THE PROBLEM:
Render the rows as a numbered list, starting at the line that contains "Screen dimensions: 1568x524" and ending at the final line of the rows, with blank lines skipped and the pictures left out.

Pointing data for screenshots and documents:
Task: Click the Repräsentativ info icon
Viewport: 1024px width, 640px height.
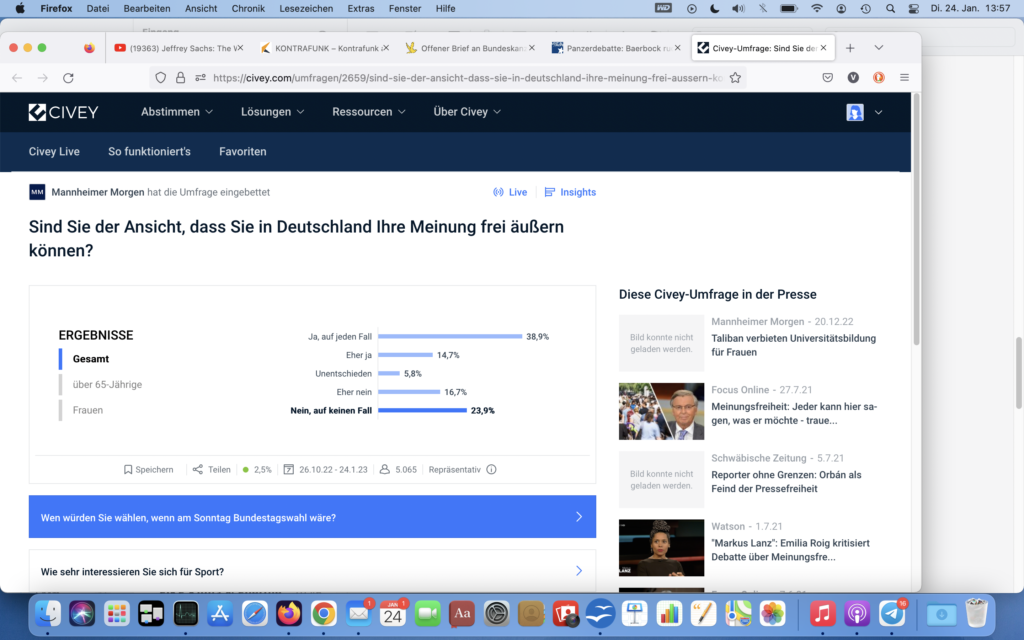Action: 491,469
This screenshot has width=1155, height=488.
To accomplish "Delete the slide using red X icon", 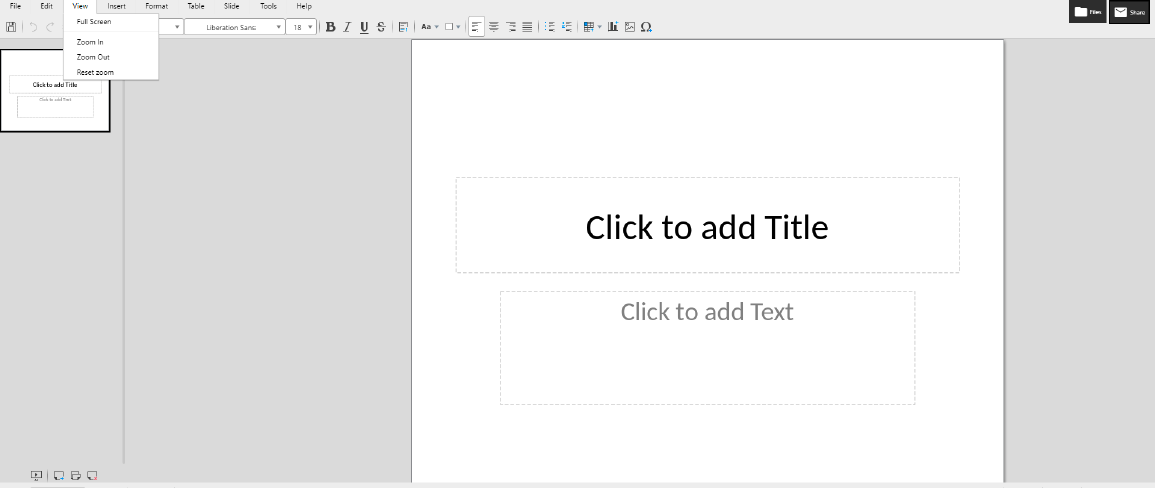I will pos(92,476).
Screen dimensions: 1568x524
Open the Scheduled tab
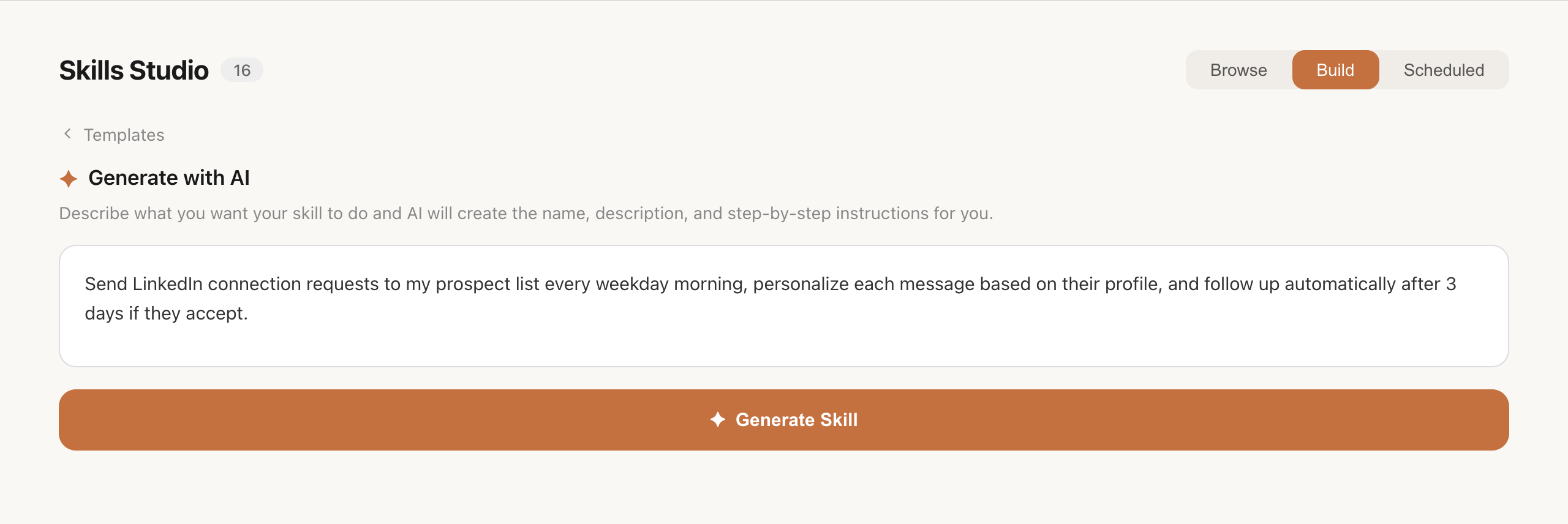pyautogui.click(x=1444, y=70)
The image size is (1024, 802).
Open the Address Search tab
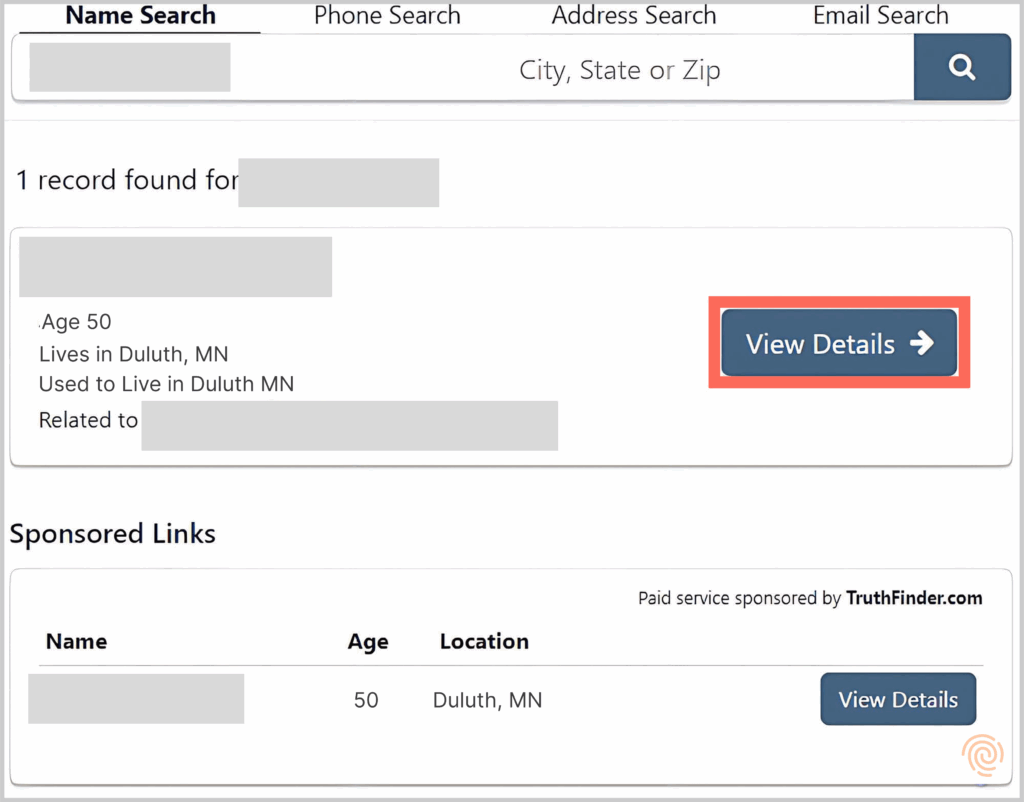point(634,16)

WRITTEN RESPONSE:
1. Screen dimensions: 1568x524
2. Open the Scheduled tab
3. pyautogui.click(x=1444, y=70)
4. The image size is (1024, 802).
5. Open the Address Search tab
6. point(634,16)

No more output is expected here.